WHAT THE EXERCISE ASKS =>
Reproduce the listing below word for word, from the line containing "This screenshot has height=1456, width=819." through the end of the listing, with both that line and the last line included. Omit the pictures from your copy.

** START OF RECORDS PROVIDED **

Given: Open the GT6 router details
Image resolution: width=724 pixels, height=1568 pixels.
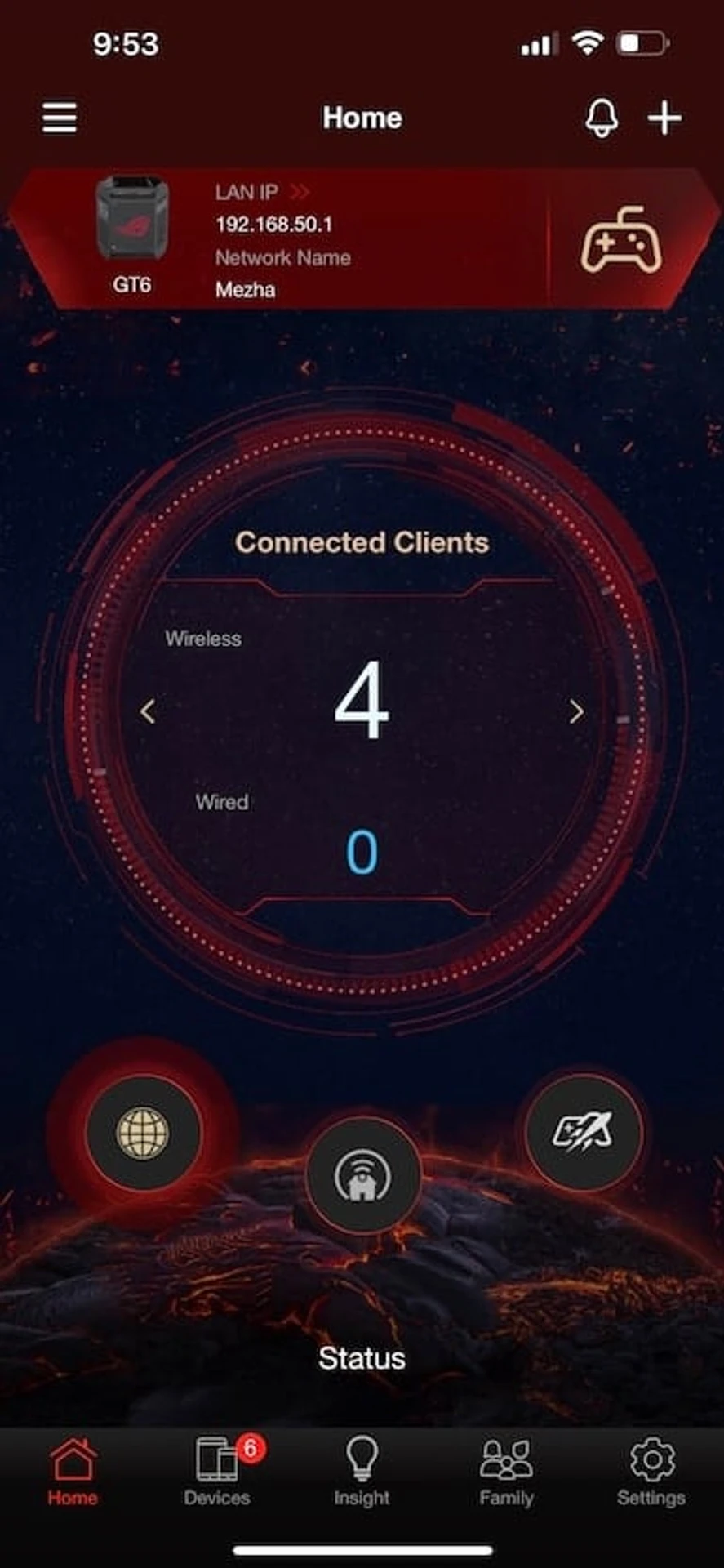Looking at the screenshot, I should 132,234.
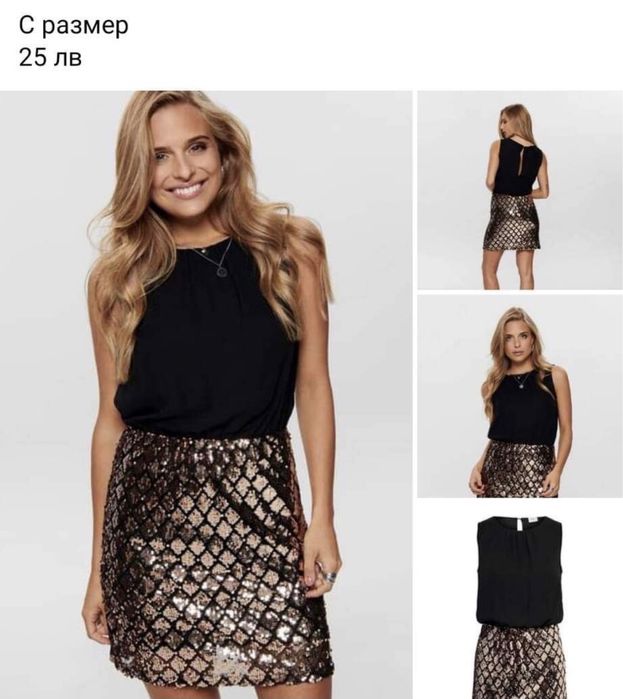Open the small front-view photo of the model
The image size is (623, 699).
click(x=519, y=395)
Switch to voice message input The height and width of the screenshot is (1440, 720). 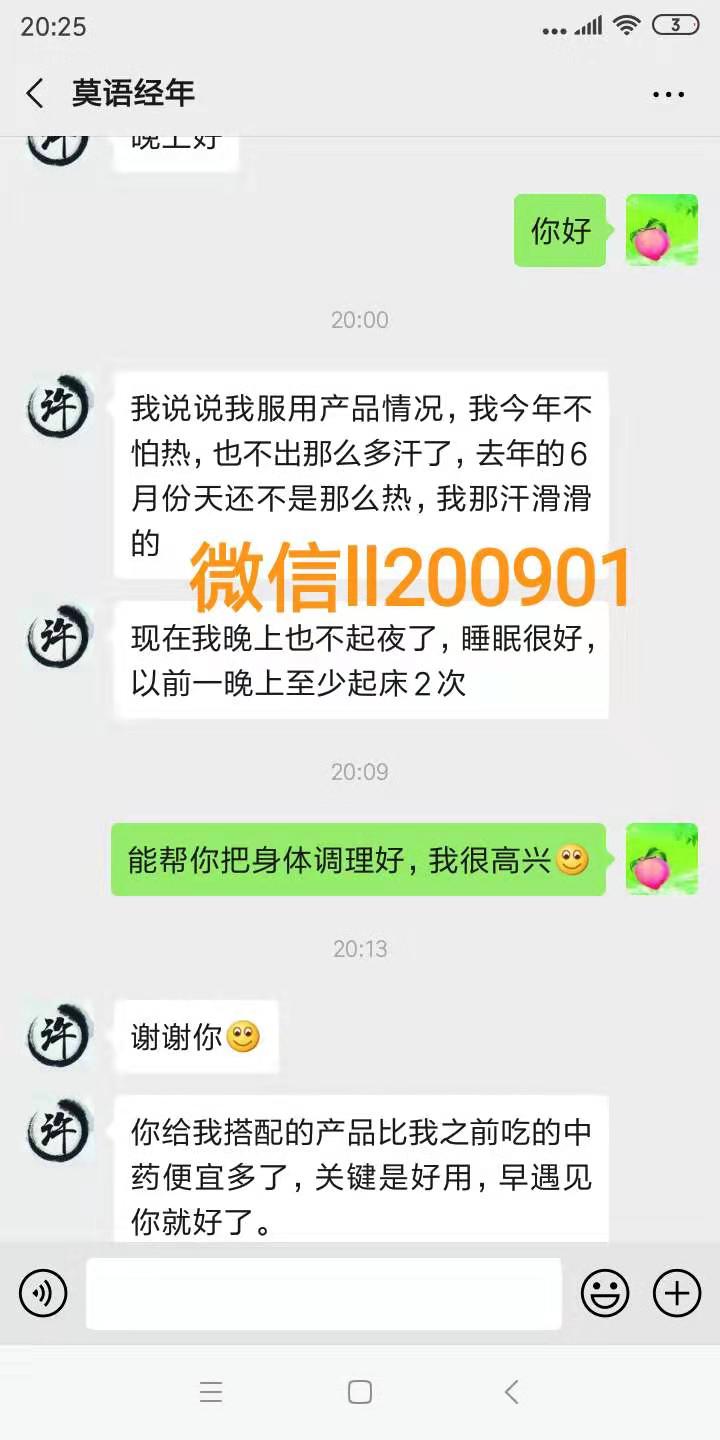pos(43,1293)
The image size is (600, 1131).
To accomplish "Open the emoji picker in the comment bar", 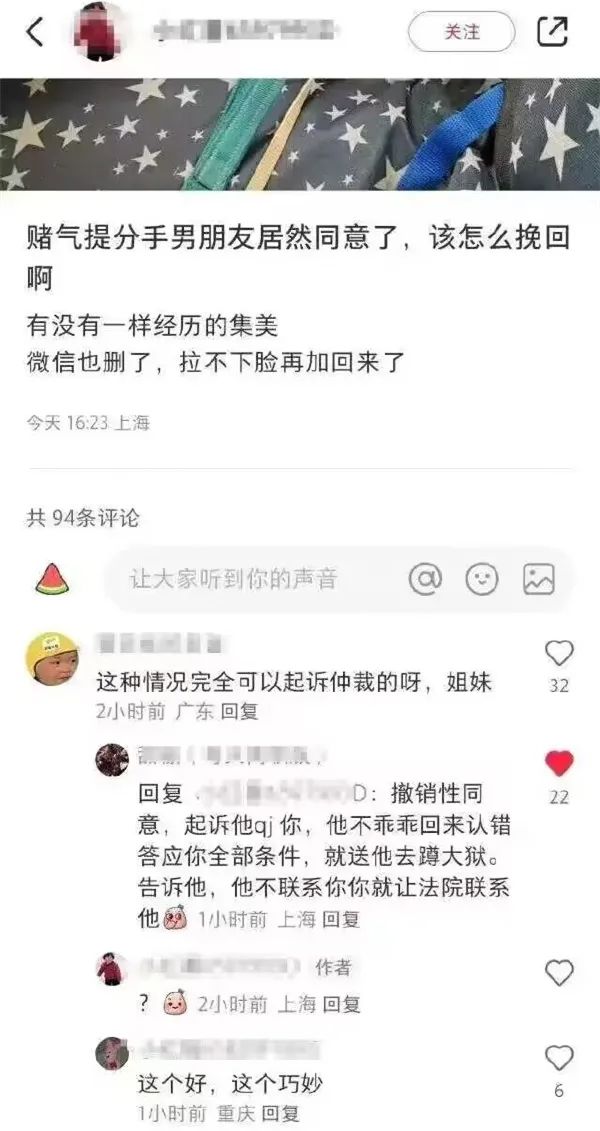I will pyautogui.click(x=482, y=578).
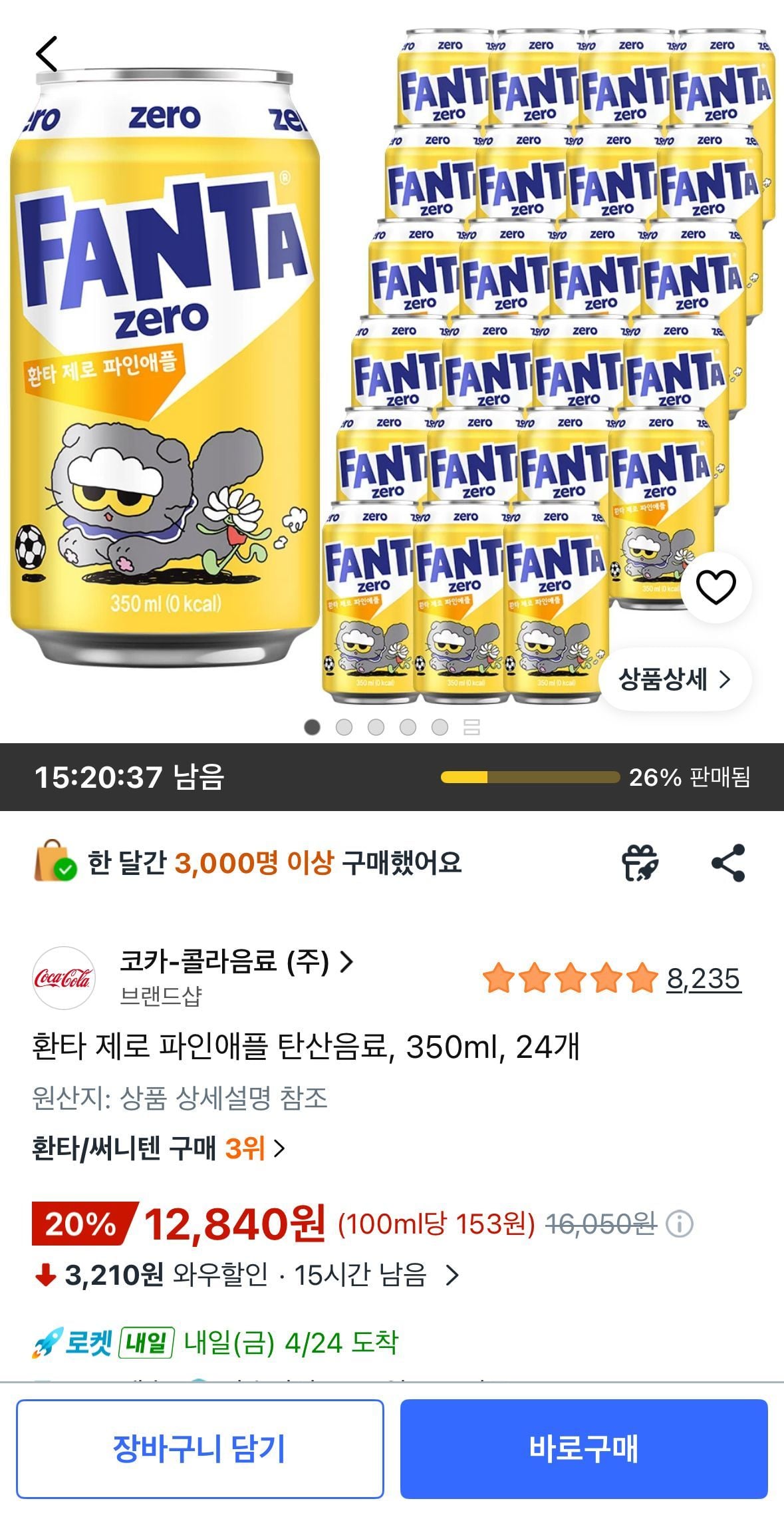Show price info next to 16,050원

tap(680, 1224)
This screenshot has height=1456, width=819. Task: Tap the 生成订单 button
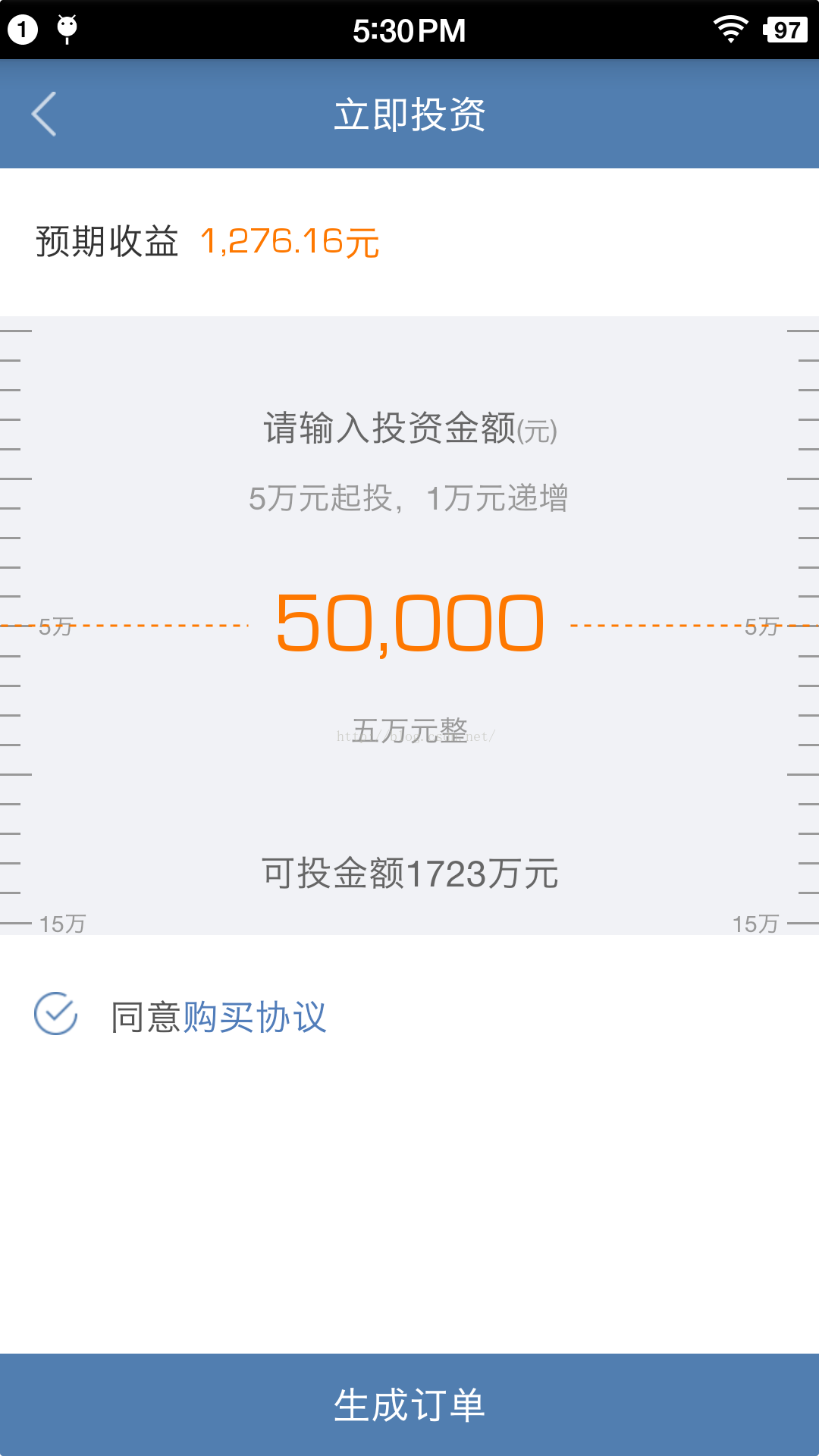pyautogui.click(x=410, y=1404)
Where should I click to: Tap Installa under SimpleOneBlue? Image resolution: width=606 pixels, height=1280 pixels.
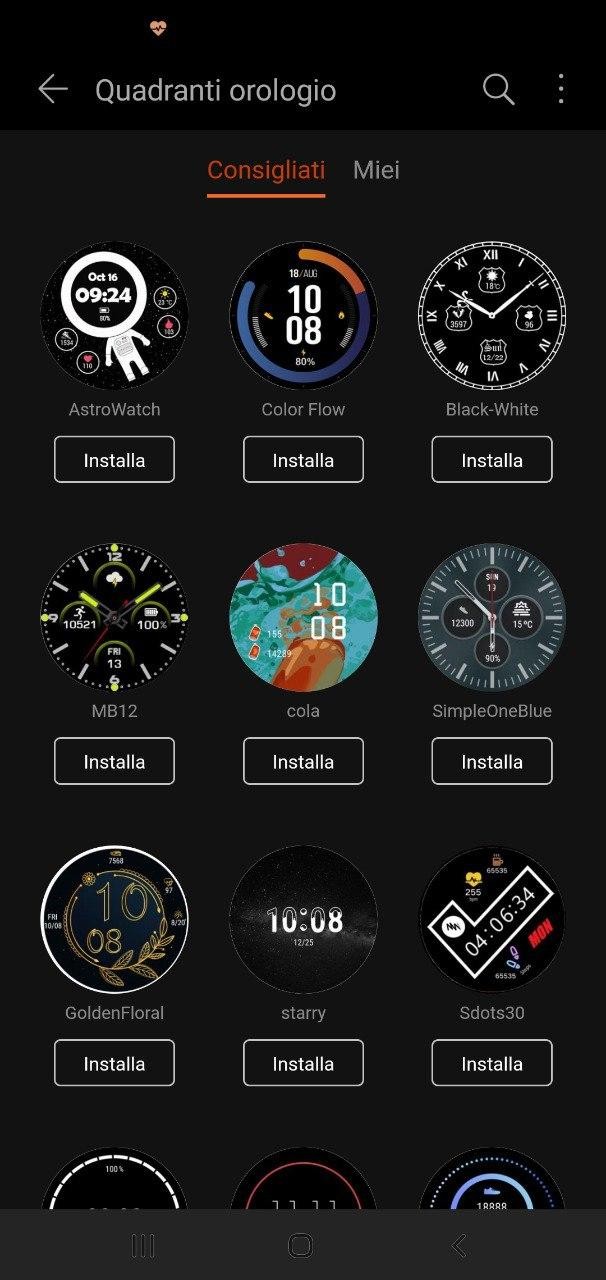[492, 761]
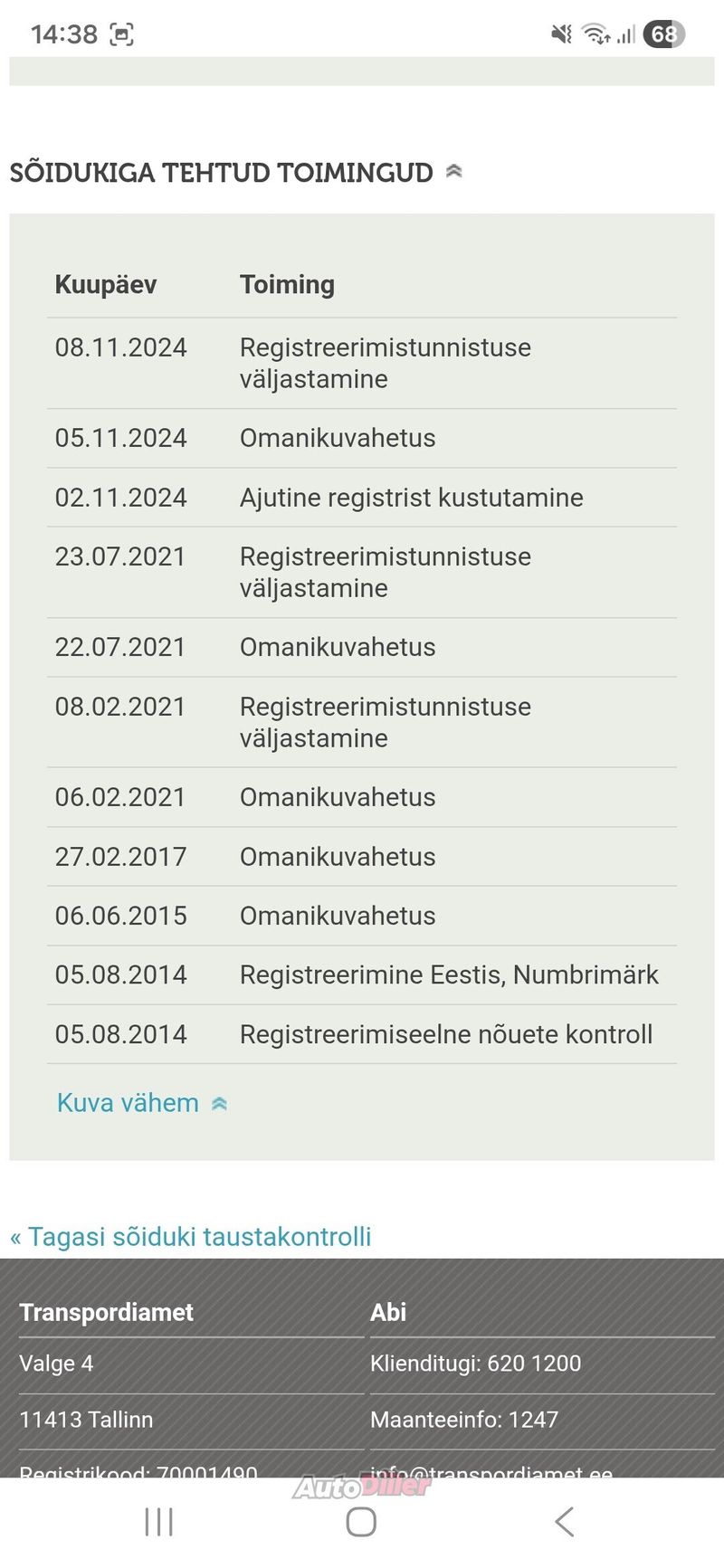Collapse the Sõidukiga tehtud toimingud section
This screenshot has width=724, height=1568.
click(453, 171)
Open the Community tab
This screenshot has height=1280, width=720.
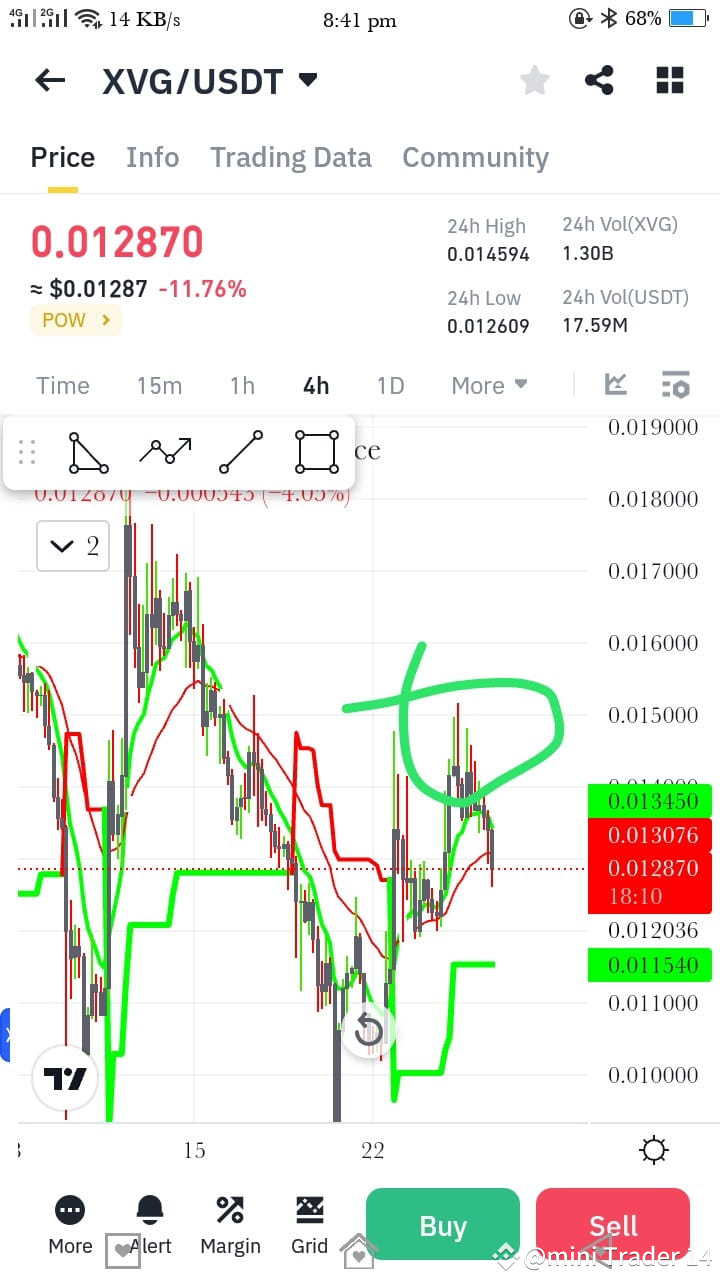pyautogui.click(x=475, y=157)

** END OF RECORDS PROVIDED **

SOLUTION TO THE EXERCISE =>
This screenshot has height=1456, width=819. Task: Tap the 生成订单 button
pyautogui.click(x=410, y=1404)
Where should I click to: Tap Installa under SimpleOneBlue? Image resolution: width=606 pixels, height=1280 pixels.
[492, 761]
Collapse the Sõidukiga tehtud toimingud section
This screenshot has width=724, height=1568.
click(453, 171)
Open the Community tab
This screenshot has height=1280, width=720.
pyautogui.click(x=475, y=157)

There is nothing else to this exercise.